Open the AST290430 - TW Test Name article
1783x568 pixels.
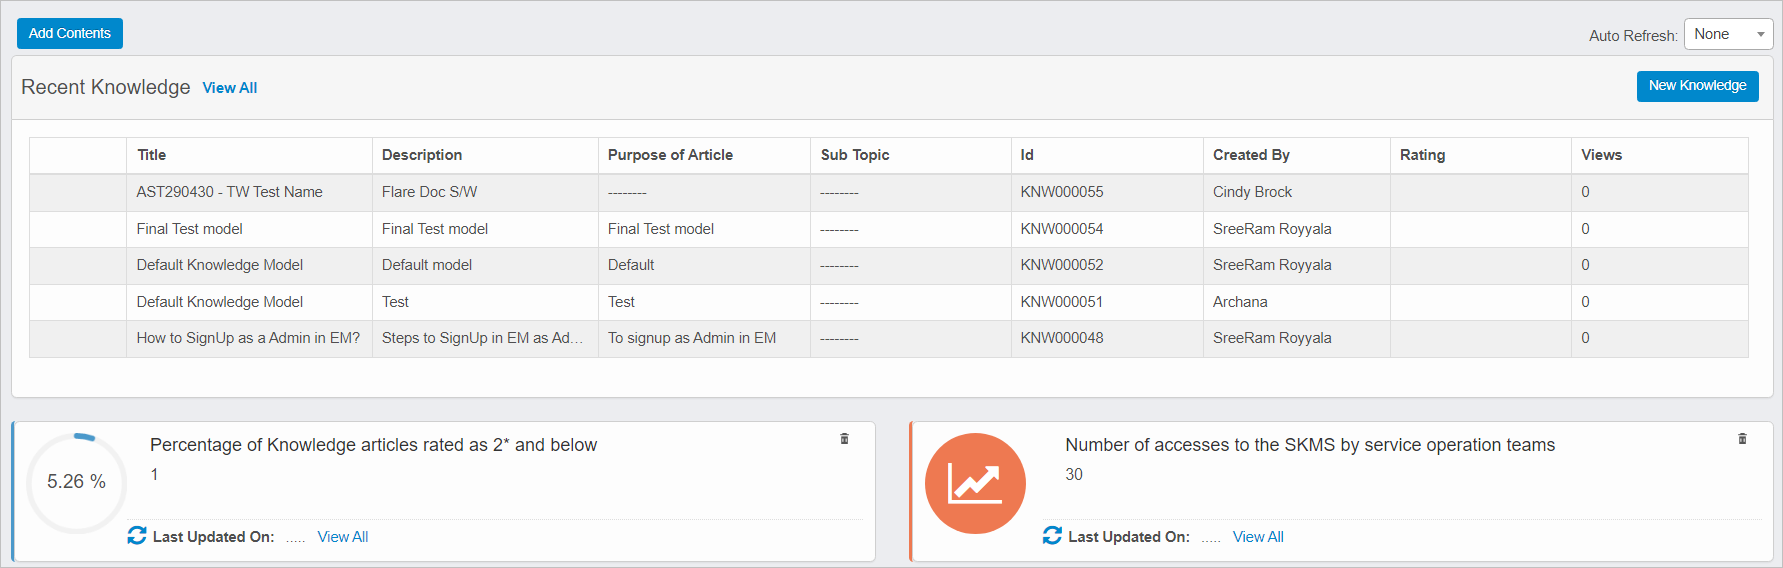point(229,192)
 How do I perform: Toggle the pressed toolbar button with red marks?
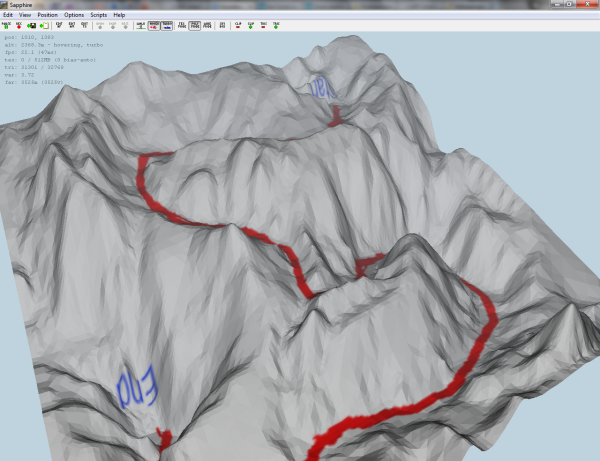coord(153,25)
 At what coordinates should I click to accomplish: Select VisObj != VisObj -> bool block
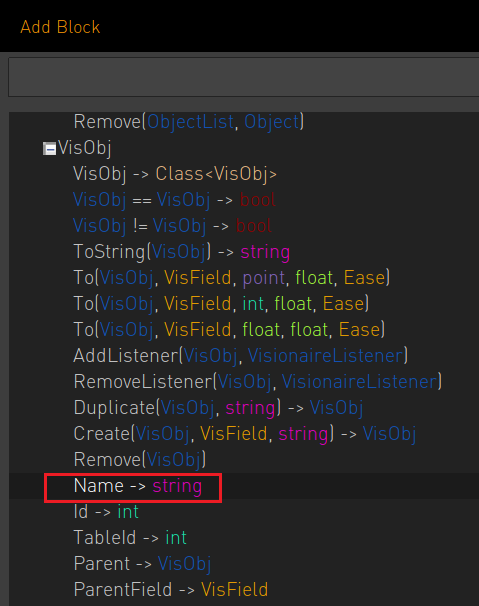pyautogui.click(x=172, y=226)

═══

» **Task item**
Extract only the lines from the line containing "1783x568 pixels." through the final line of the records; keep both ends and drop every picture.

» **Response**
1783x568 pixels.
point(229,192)
 How do I perform: Toggle the pressed toolbar button with red marks?
coord(153,25)
 At what coordinates should I click to accomplish: Select VisObj != VisObj -> bool block
pyautogui.click(x=172, y=226)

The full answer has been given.